Step 1. Go to Skillshare. Open skillshare.com and log in, or sign up if you don't have an account yet. You can create a profile with an email or through Google, Facebook, or Apple.

Step 2. Choose card payment and enter your details. Once you log in, the payment screen opens right away. Skillshare will show the terms — 7 days free, then charges on the plan you picked — and prompt you for payment details. Under payment methods, select "Card" and enter your Mirocard number, expiration date, and CVC from your account. In the country field, enter the one the card is linked to — you can see it in your Mirocard account. Matching the country to the card helps the payment pass the payment system's checks.

Step 3. Confirm the payment. Click the confirm button at the bottom of the form. The trial activates right away, and the first charge goes through once it ends. You can cancel the subscription anytime in your account settings, and access stays active until the paid period ends.
If the payment doesn't go through, copy the details from your account again to rule out a typo, check your balance against the fee, and make sure the country in the form matches the card. If it keeps failing, wait a couple of hours before trying again.
Which Cryptocurrencies Work Best for Payment
Any supported coin works for topping up the card, but three options stand out.
USDT (Tether). A stablecoin pegged close to the dollar, so the amount doesn't shift when you pay — you send an amount and that's what arrives. On TRC-20 it has a low transfer fee, and nearly every exchange and wallet supports it. It's the most predictable option for paying subscriptions.

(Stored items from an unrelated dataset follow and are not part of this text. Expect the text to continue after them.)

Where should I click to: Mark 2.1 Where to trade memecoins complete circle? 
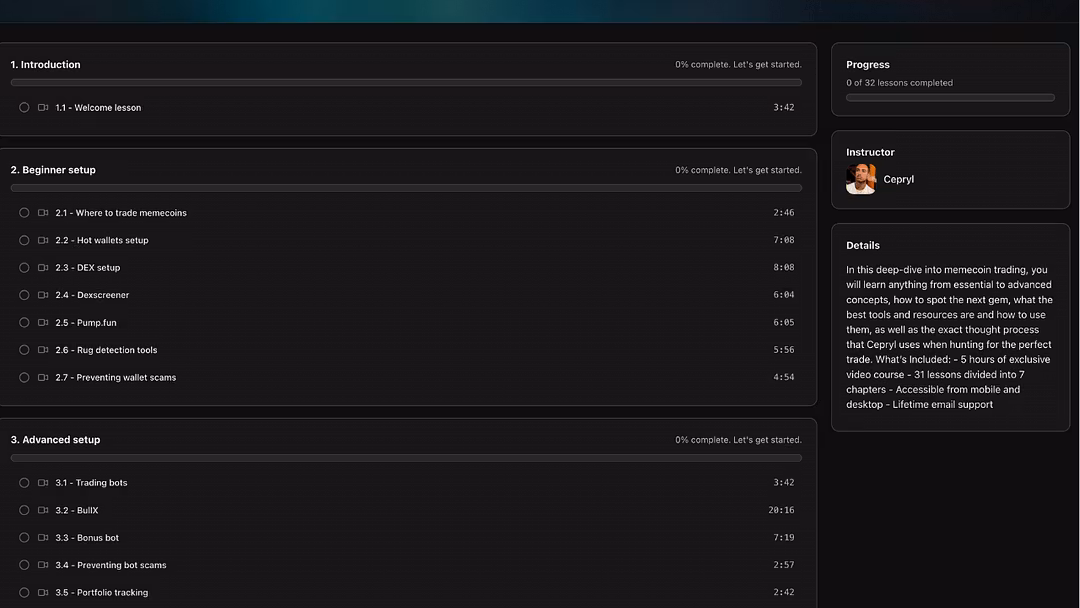click(24, 213)
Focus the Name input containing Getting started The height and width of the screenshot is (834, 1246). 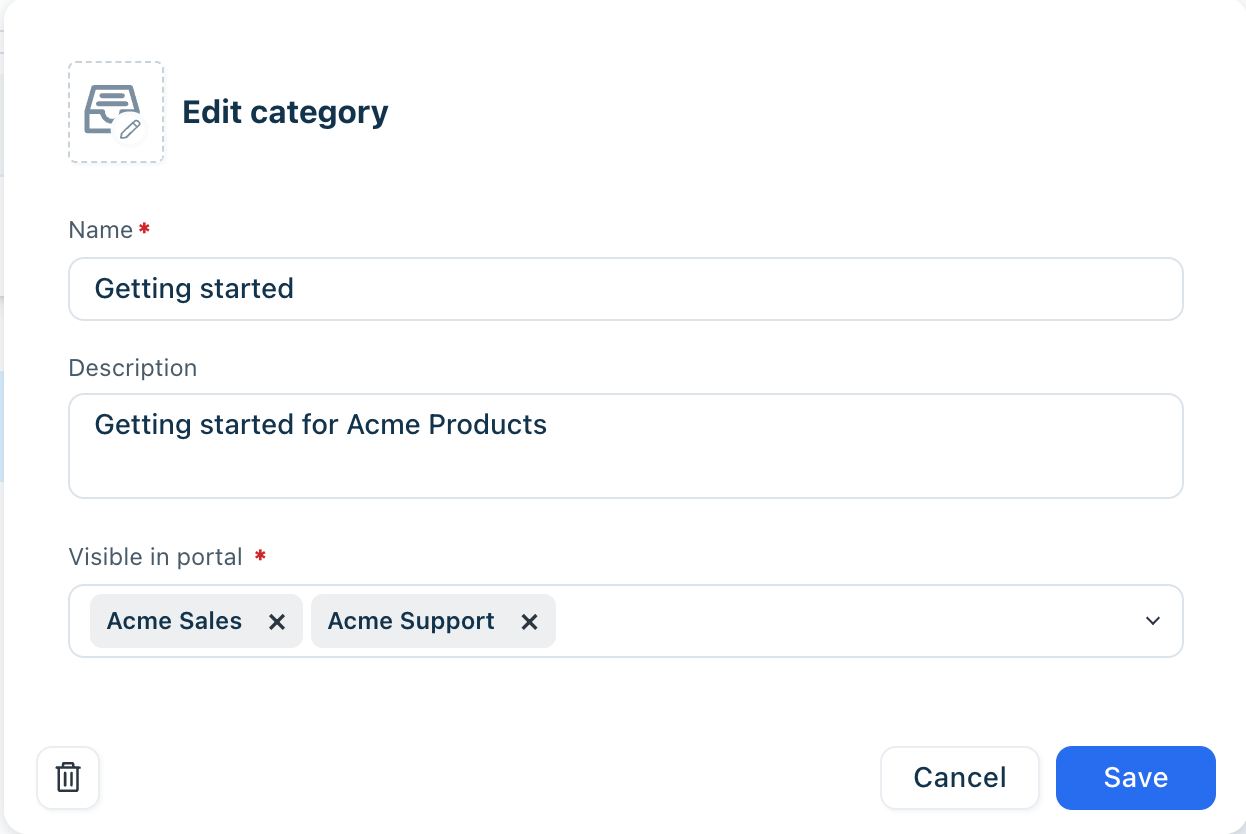(626, 289)
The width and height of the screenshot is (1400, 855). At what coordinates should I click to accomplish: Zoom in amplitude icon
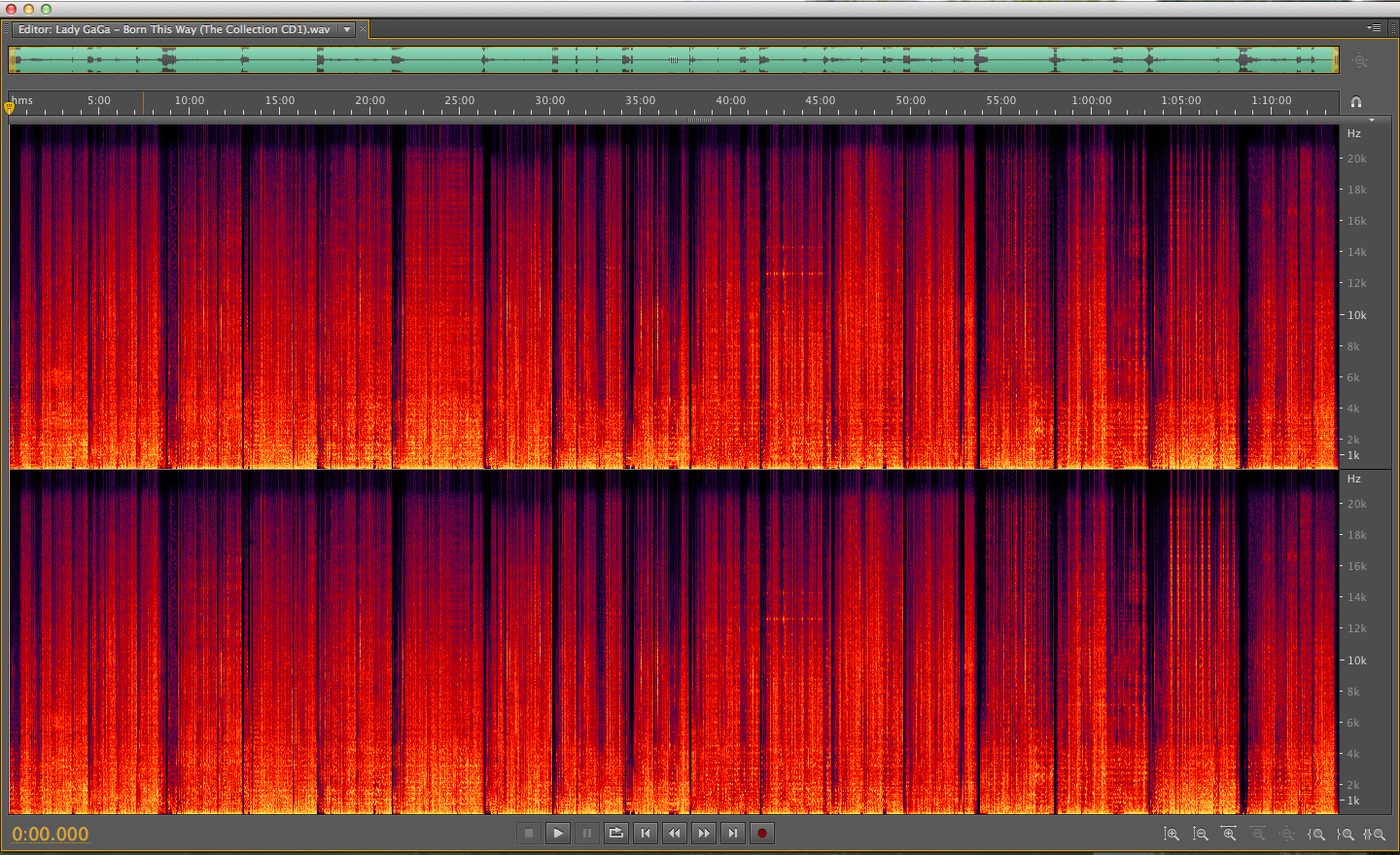(1171, 833)
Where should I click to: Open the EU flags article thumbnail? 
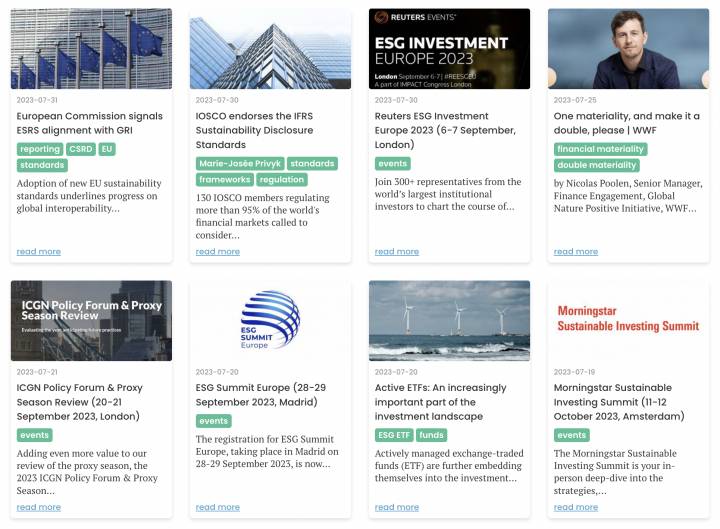pyautogui.click(x=91, y=49)
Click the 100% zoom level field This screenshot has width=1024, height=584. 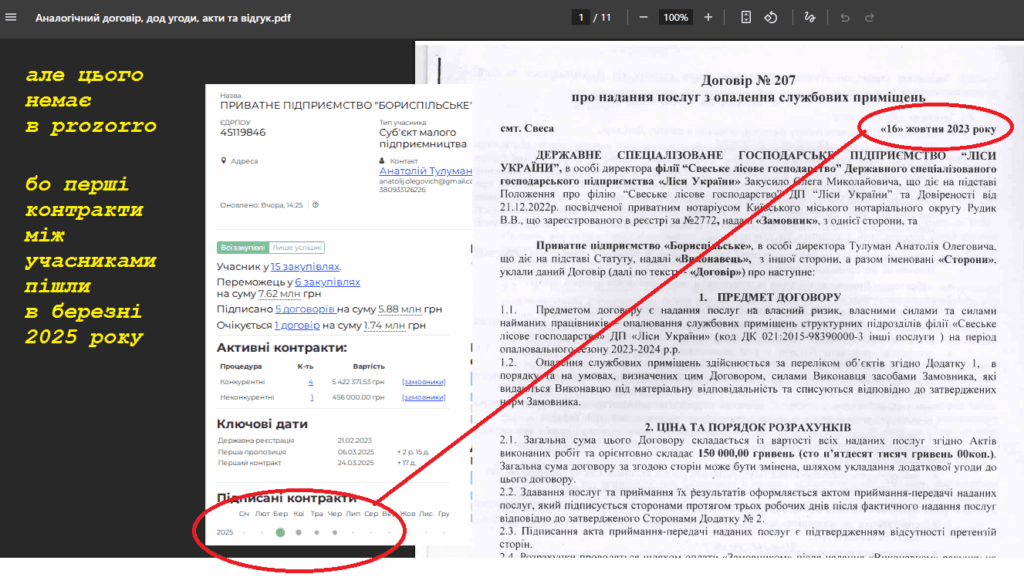tap(676, 18)
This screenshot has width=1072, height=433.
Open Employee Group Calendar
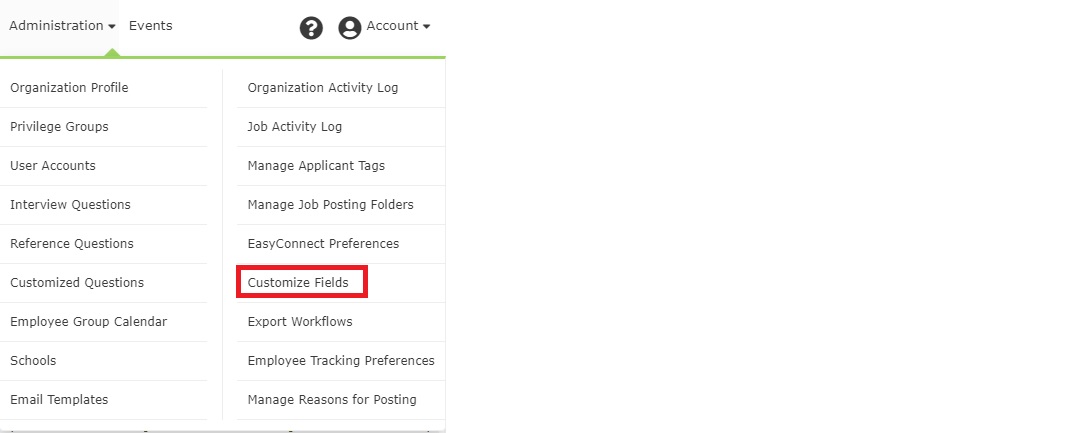click(x=88, y=322)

Bitcoin (BTC). The best-known and most liquid cryptocurrency, accepted just about everywhere. It's a convenient choice if most of your savings sit in bitcoin. Keep in mind that the rate fluctuates, and the fee and transfer speed depend on how busy the network is.
Ethereum (ETH). The second most popular coin, accepted by nearly every service and wallet. A good fit if your assets are in ether. Like bitcoin, its rate moves, and network fees climb during busy periods.
Conclusion
There are several ways to pay for Skillshare, but not all of them are accessible or convenient. An international card is hard to get, and intermediaries take a noticeable cut and require you to hand them your payment access. A crypto-funded virtual card removes both main obstacles — the inability to pay with crypto directly, and restricted access to banks.
Mirocard works here just like a regular Visa or Mastercard, only it's funded with cryptocurrency. Set it up once, and you pay for Skillshare straight from your crypto wallet, no exchanges or cashing out needed. And since the same card works for dozens of other services, one tool covers all your subscriptions.